* [ARBEITSANWEISUNGEN]
- A) Erkläre in ein bis drei Sätzen anhand des Redeauszugs zur Entwicklungspolitik, warum die Rednerin Svenja Schulze dankt.
- B) Führe den Redeauszug zur Entwicklungspolitik im gleichen Ton mit einigen Sätzen fort, und zwar im Anschluss an seinen letzten Satz.

* [VORGEGEBENER TEXTAUSZUG]
Was heißt das für mich als entwicklungspolitische Sprecherin meiner Fraktion? Klar ist: Wir rücken nicht von unseren Zielen ab, die Armut, den Hunger, die Folgen von Krieg und Vertreibung und auch des Klimawandels zu bekämpfen.

(Paul Ziemiak [CDU/CSU]: Doch! Tun Sie!)

Wir alle wissen: Die Herausforderungen nehmen zu. Die von den UN im Mai vorgelegte Halbzeitbilanz der Agenda 2030 zeichnet ein düsteres Bild. Wir sind weit davon entfernt, unsere Ziele im Kampf gegen Armut, Hunger und Ungleichheit zu erreichen. Wie spiegelt sich das in unserem Haushalt wider? Im Vergleich zu anderen Ressorts wurde beim Einzelplan 23 prozentual moderat gekürzt.

(Bettina Hagedorn [SPD]: Ja!)

Vielen Dank daher an dieser Stelle an Svenja Schulze für die guten Verhandlungen für unseren Politikbereich.

(Beifall bei Abgeordneten der SPD und des BÜNDNISSES 90/DIE GRÜNEN – Thomas Rachel [CDU/CSU]: Hat aber nichts rausgeholt!)

Ich denke, das Ergebnis zeigt, dass alle Beteiligten verstanden haben, welch zentrale Rolle die Entwicklungszusammenarbeit auch im Zusammenspiel mit der Außen- und Verteidigungspolitik in unsicheren Zeiten spielt. Schauen wir in die Ukraine, nach Mali, Niger oder in andere Krisenregionen der Welt: Die Entwicklungszusammenarbeit kann – das zeigen Erfahrungen aus den Konfliktregionen – die entscheidende Rolle in der Krisenprävention, Konfliktbewältigung und Friedensförderung spielen. Gerade in diesen Regionen sind es unsere Ansätze und Instrumente, die für die betroffene Bevölkerung den entscheidenden Unterschied machen. Entwicklungspolitik ist Friedens- und Sicherheitspolitik!

(Beifall bei der SPD sowie bei Abgeordneten des BÜNDNISSES 90/DIE GRÜNEN und der FDP)

Umso mehr hat es mich gefreut, dass die Sicherung von Frieden und Stabilität in der Kabinettsvorlage als zentraler Schwerpunkt genannt wurde und Bundesfinanzminister Christian Lindner bei der Vorstellung des Regierungsentwurfs betonte, dass wir in einer neuen geopolitischen Realität leben, die – ich zitiere – wir auch mit finanziellen Mitteln unterlegen müssen. Hier werden wir Sie beim Wort nehmen, lieber Herr Lindner.

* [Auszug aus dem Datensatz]
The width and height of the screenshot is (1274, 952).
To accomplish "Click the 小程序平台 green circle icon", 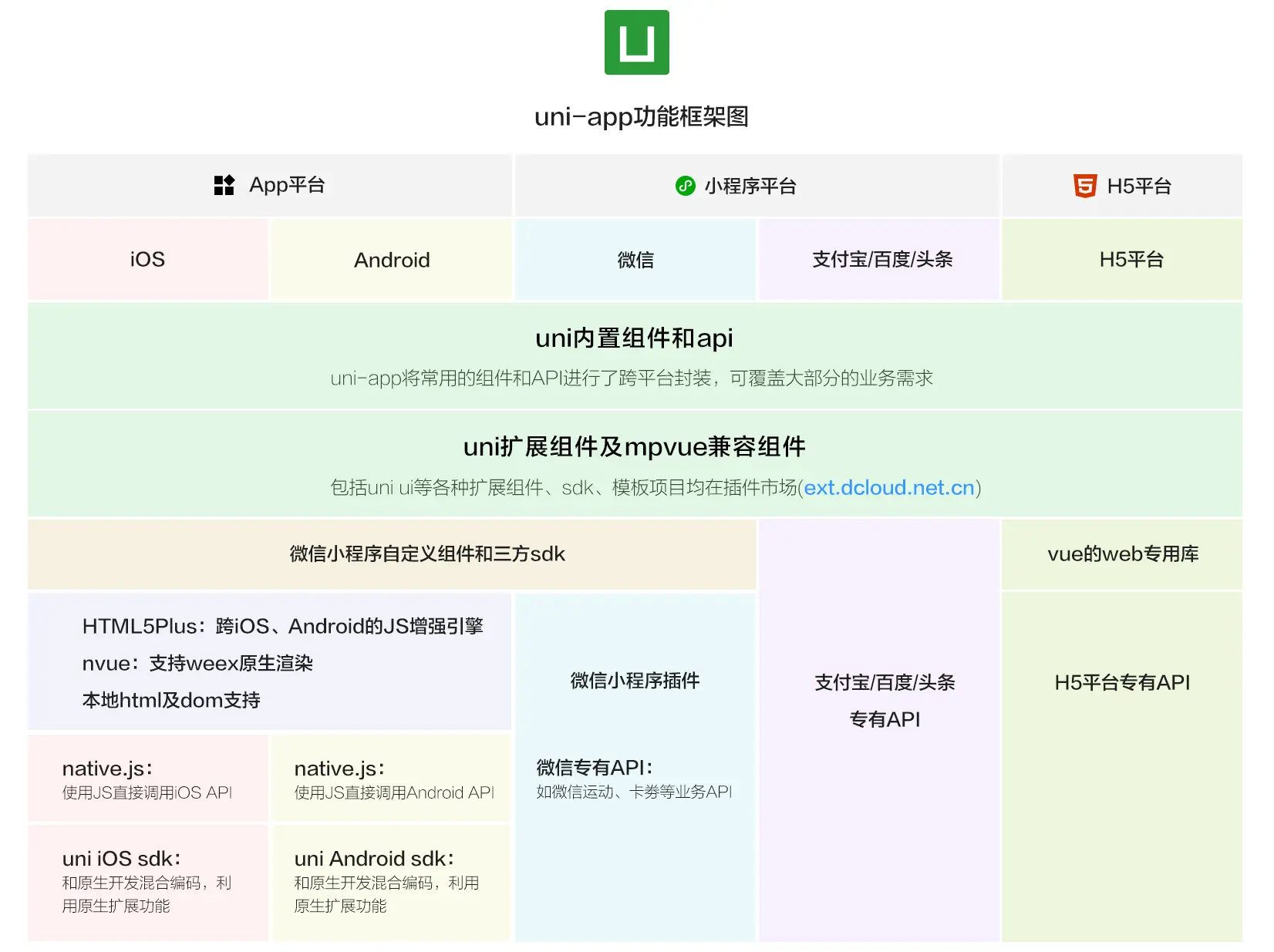I will click(685, 185).
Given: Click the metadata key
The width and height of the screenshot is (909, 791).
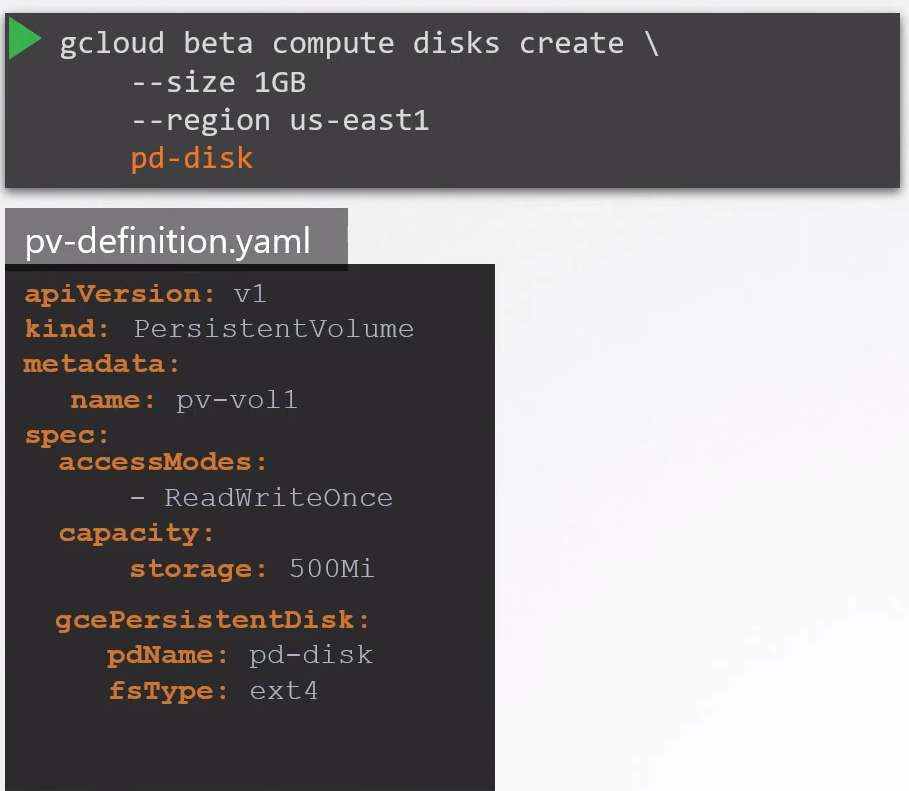Looking at the screenshot, I should [101, 363].
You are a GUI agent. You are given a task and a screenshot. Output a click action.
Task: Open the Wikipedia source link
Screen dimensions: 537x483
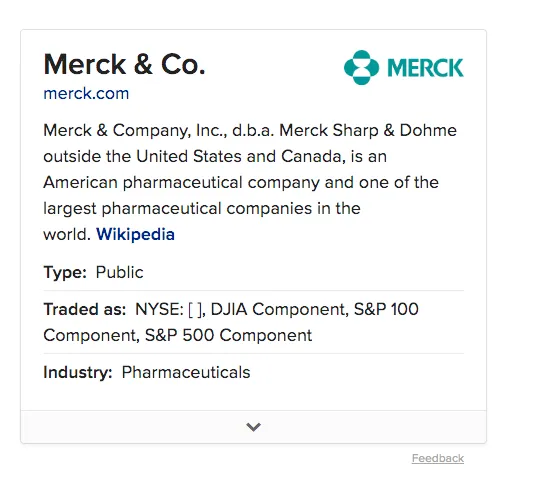[135, 234]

* [ANTWORTEN]
- A) Die Rednerin dankt Svenja Schulze, weil beim Einzelplan 23 im Vergleich zu anderen Ressorts prozentual nur moderat gekürzt wurde. Sie dankt ihr ausdrücklich für die guten Verhandlungen für ihren Politikbereich.

- B)
Mit Sorge blicke ich auf die mittel- und langfristige Ausstattung unseres Einzelplans. Die Finanzplanung sieht bis 2027 ein Absinken – wir haben es vorhin gehört – bzw. eine Stabilisierung des Etats bei nur rund 10,3 Milliarden Euro für 2025 bzw. 10,4 Milliarden Euro für die Folgejahre vor. Auch die Verpflichtungsermächtigungen, ein für unseren Politikbereich zentrales Planungsinstrument, gehen dramatisch zurück. Ich habe es hier schon einmal gesagt, und ich werde nicht müde, es zu betonen: Erfolgreiche Entwicklungszusammenarbeit erfordert langfristige Planungssicherheit, und eine finanziell langfristig gesicherte Entwicklungszusammenarbeit stärkt menschliche Sicherheit weltweit, und das ist das, was wir letztendlich wollen, sei es im Bereich der Ernährungssicherheit, der Energiesicherheit oder – das ist gerade für uns Sozialdemokratinnen und Sozialdemokraten ganz entscheidend – im Bereich der sozialen Sicherheit.

(Beifall bei der SPD sowie des Abg. Felix Banaszak [BÜNDNIS 90/DIE GRÜNEN])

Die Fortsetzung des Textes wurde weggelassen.